Nel testo “Non mi veniva d’esser poeta” alcuni versi recitano: “Non mi veniva d’esser poeta, viaggiavo con sole parole tenendo pace negli scrittoi […].” Quando ha sentito la necessità di far uscire i suoi versi dallo scrittoio?

“Il 2019 è stato un passo verso gli altri, il desiderio di svelarmi come poeta, ma soprattutto di dare, attraverso le mie poesie, immagini che ciascuno fa proprie riecheggiando sentimenti, sensazioni, riflessioni; una profondità interna propria dell’essere umano spesso repressa dalla razionalità che prevale nella quotidianità delle nostre vite, non potevano quindi rimanere più nello scrittoio. Penso che le poesie siano importanti per questo, perché hanno un linguaggio universale che un poeta non può tenere per sé, ma le deve dare agli altri affinché quei versi possano risuonare negli altri facendole proprie. Uno strumento che riesce ad andare oltre l’individualismo, causa delle attuali questioni globali. Le poesie hanno dato forza a tante belle rivoluzioni per l’essere umano, spesso taciute ma mai sepolte. Penso al grande poeta turco Hikmet ma penso anche al poeta ungherese Illyés Gyula con “Egy mondat zsarnokságról” (Una frase sulla tirannia).”
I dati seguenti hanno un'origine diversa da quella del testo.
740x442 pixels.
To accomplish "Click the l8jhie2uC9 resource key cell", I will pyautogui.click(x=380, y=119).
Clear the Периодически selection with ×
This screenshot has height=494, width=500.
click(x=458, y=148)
Molti dei suoi componimenti hanno l’amore come tema centrale. Si definirebbe una poetessa d’amore?

Amarsi ancora è quella virgola nel cielo che si libra come volo sulla punta del vento..., esiste una continuità che porta al concetto d’infinito, il destino che si scrive invece di attenderlo, si cerca quel ponte che ci lega nei rapporti, nel rendere eterno un attimo e sentirlo fino a diventare quell’istante che non si consuma alla goccia che insiste sulla roccia, ma la modella. L’amore è quell’intimità che sboccia con la vita e mi ha sempre accompagnata come musa intensa, come una primavera che sa innamorarsi. Sì, potrei definirmi una poetessa dell’amore.”

Quali sono i suoi progetti letterari futuri? Qual è l’ultimo verso che ha scritto?

“Fino ad ora ho pubblicato due libri con altri poeti di spessore che mi hanno regalato un entusiasmante viaggio. Sempre con la casa editrice Dantebus è prossimo un terzo libro, questa volta monografico, con una fiducia rinnovata e sarà una raccolta emozionante, è ancora in fase di lavoro, ma già con una sua identità: deve essere corda d’arpa, quella rosa che si adatta al cielo. L’ultima poesia su cui ho lavorato mi ha regalato la fortuna di indagare su me stessa, sulla corrente della vita che non lascia mai un corso d’acqua indifferente. Quasi la vita ha quel sapore di vero, conviene ai pensieri semplici quando piove sull’uomo… è una riflessione sulla storia nelle sue epoche che ci interroga sui vari punti di vista. Sulla vita che va avanti pur tornando al passato per capire il presente ed il futuro.”